What Credit Card Companies Don’t Want You to Know
Of all the games the credit card companies play that end up costing you thousands of dollars (late fees, over-limit fees, transfer fees, and so on), it’s always been the interest rate game that hurt the most — until now.
There’s a new, completely legal game they’re playing, and it can literally wipe you out financially if you’re not careful.
The Universal Default Clause
If you own a credit card, you know by now that if you’re late with a payment the credit card company will charge you a late fee in addition to raising your interest rate. But did you know that they can raise your interest rate if you’ve made a late payment on any of your other cards, including those issued by other companies?
Not only that, but your interest rates can skyrocket to 30 percent or more if you make a late payment on your car loan, mortgage, or even your phone bill!
“How can that be legal?” you may ask. The answer is found in the fine print of your credit card agreement, and it’s called a universal default clause. According to the Institute of Consumer Financial Education, currently almost 40 percent of credit card issuers apply this policy to their customers.

------------------------------------------------

◆ ACTIONS TO TAKE
A – Transcribe the credit card article above word for word, between "What Credit Card" and "your phone bill!", inclusive.
B – Write the next part of the credit card article above, picking up right after its last sentence.

◆ GIVEN DATA
------------------------------------------------

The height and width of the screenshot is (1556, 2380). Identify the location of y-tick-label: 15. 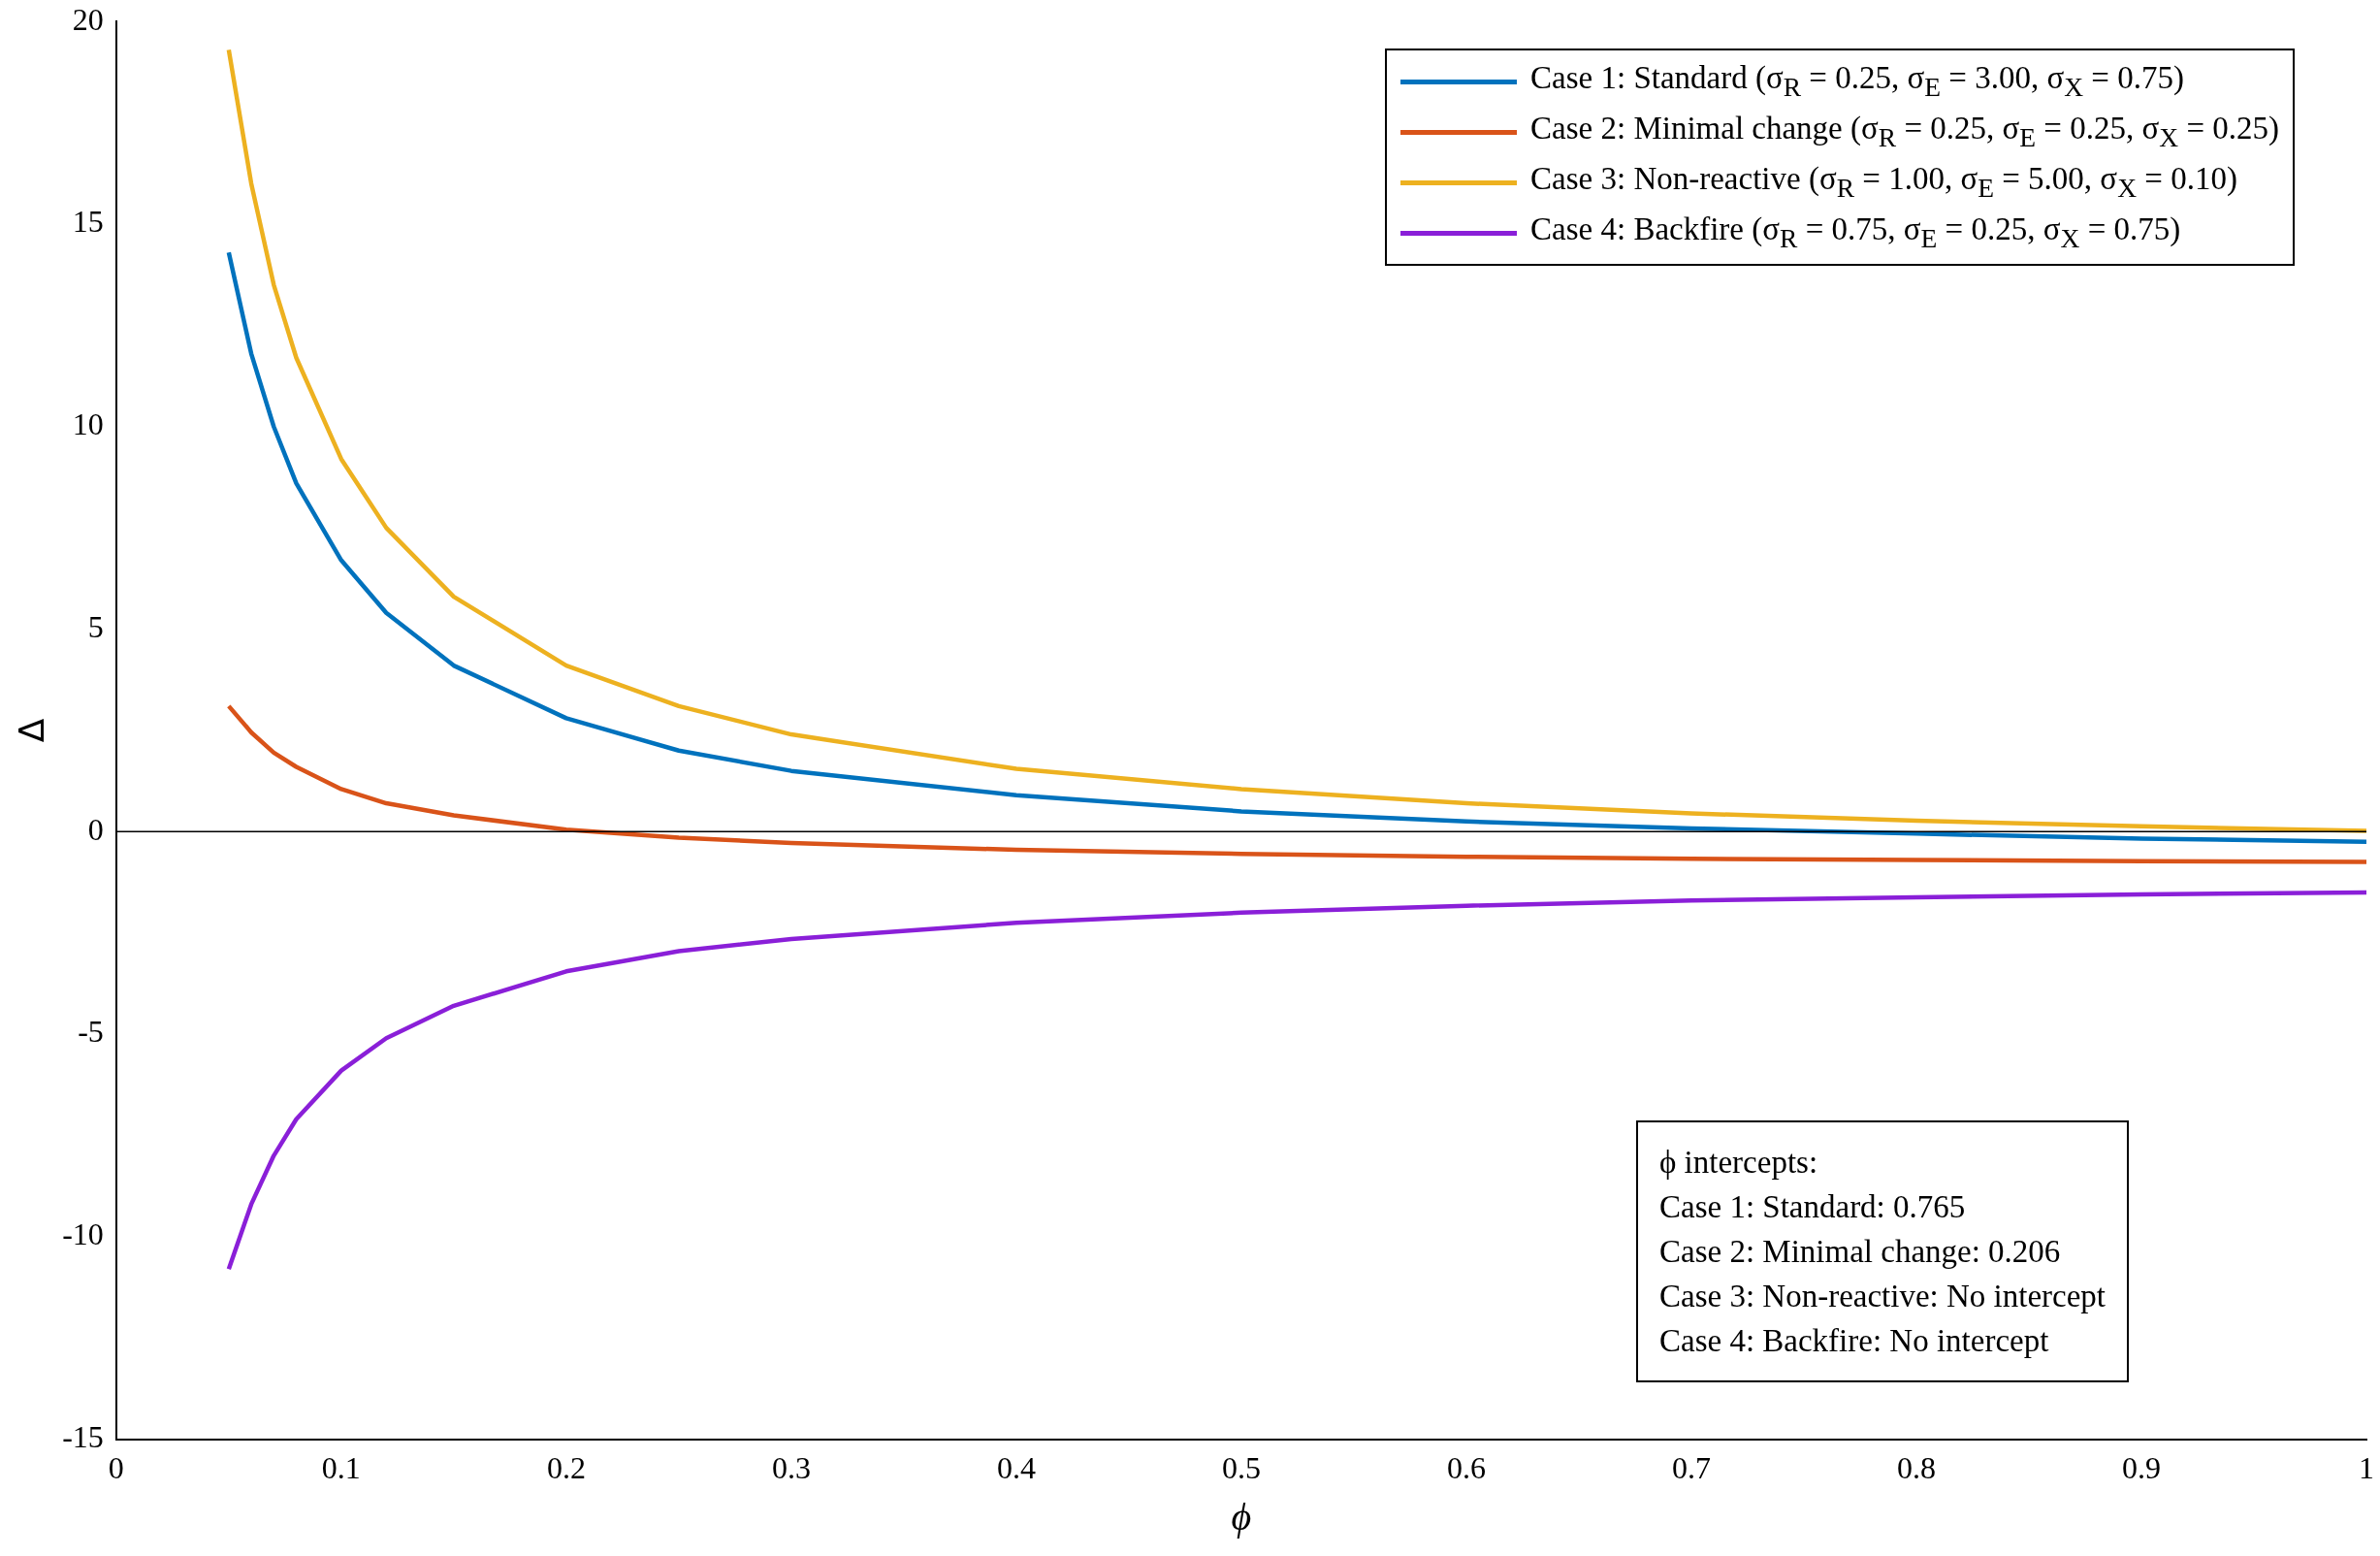
(88, 222).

------------------------------------------------

◆ RESULTS OF THE EXERCISE
A –
What Credit Card Companies Don’t Want You to Know
Of all the games the credit card companies play that end up costing you thousands of dollars (late fees, over-limit fees, transfer fees, and so on), it’s always been the interest rate game that hurt the most — until now.
There’s a new, completely legal game they’re playing, and it can literally wipe you out financially if you’re not careful.
The Universal Default Clause
If you own a credit card, you know by now that if you’re late with a payment the credit card company will charge you a late fee in addition to raising your interest rate. But did you know that they can raise your interest rate if you’ve made a late payment on any of your other cards, including those issued by other companies?
Not only that, but your interest rates can skyrocket to 30 percent or more if you make a late payment on your car loan, mortgage, or even your phone bill!

B –
A Late Payment ‘Trigger’
Generally, a universal default clause states that a creditor reserves the right to penalize you with an increased interest rate if you’re late — that is, in default — of a payment to any other creditor. They justify this practice because, in theory, if you pay any of your creditors late, you pose a greater credit risk and are less likely to pay your debt.
Your creditors also have the right to routinely monitor your credit file. So a creditor with a universal default clause will be watching — and waiting.
Let’s say your Visa card has a universal default clause. Any late payment — whether it’s on your utility bill, home equity loan, or Macy’s credit card — acts as a “default trigger” allowing the bank that issued the Visa card to double or even triple your interest rate overnight. Your all-important credit score will be hurt as well.
According to a study by the nonprofit advocacy and education group Consumer Action, the top three default triggers that cause your interest rates to spike are a decline in credit score, paying your mortgage late, and paying your car loan late.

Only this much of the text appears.